3zpp

Publication Abstract from PubMed

PfbA (plasmin- and fibronectin-binding protein A) is an extracellular Streptococcus pneumoniae cell-wall attached surface protein that binds to fibronectin, plasmin, and plasminogen. Here we present a structural analysis of the surface exposed domains of PfbA using a combined approach of X-ray crystallography and small-angle X-ray scattering (SAXS). The crystal structure of the PfbA core domain, here called PfbAbeta, determined to 2.28 A resolution revealed an elongated 12-stranded parallel beta-helix fold, which structure-based comparisons reveal is most similar to proteins with carbohydrate modifying activity. A notable feature of the PfbAbeta is an extensive cleft on one face of the protein with electrochemical and spatial features that are analogous to structurally similar carbohydrate-active enzymes utilizing this feature for substrate accommodation. Though this cleft displays a combination of basic amino acid residues and solvent exposed aromatic amino acids that are distinct features for recognition of carbohydrates, no obvious arrangement of amino acid side chains that would constitute catalytic machinery is evident.

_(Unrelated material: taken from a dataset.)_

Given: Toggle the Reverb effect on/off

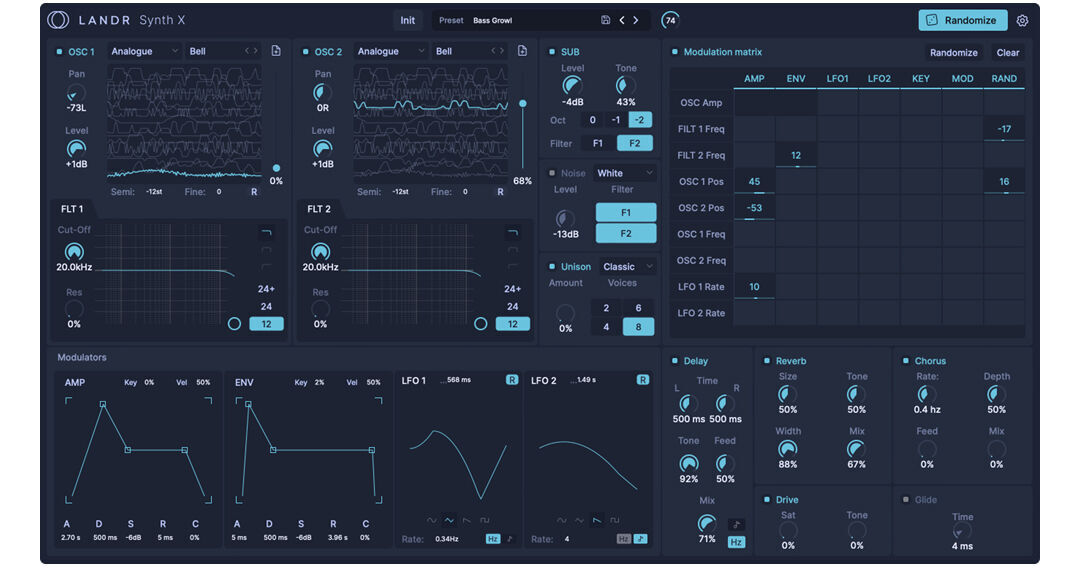Looking at the screenshot, I should tap(767, 361).
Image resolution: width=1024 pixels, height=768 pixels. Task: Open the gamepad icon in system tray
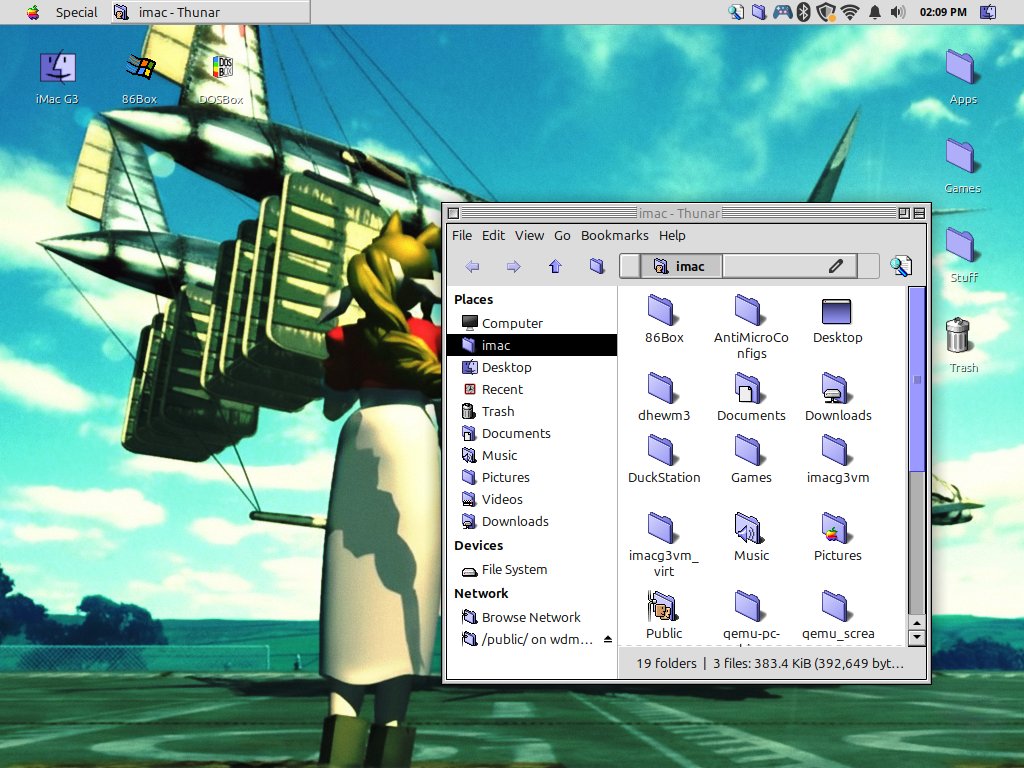(781, 12)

The pseudo-atomic SAXS model of a larger fragment of PfbA suggests that it has a relatively well-ordered structure with the N-terminal and core domains of PfbA adopting an extend organization and reveals a novel structural class of surface exposed pneumococcal matrix molecule adhesins.

Structure of the Streptococcus pneumoniae Surface Protein and Adhesin PfbA.,Suits MD, Boraston AB PLoS One. 2013 Jul 22;8(7):e67190. doi: 10.1371/journal.pone.0067190. Print 2013. PMID:23894284^[1]

From MEDLINE®/PubMed®, a database of the U.S. National Library of Medicine.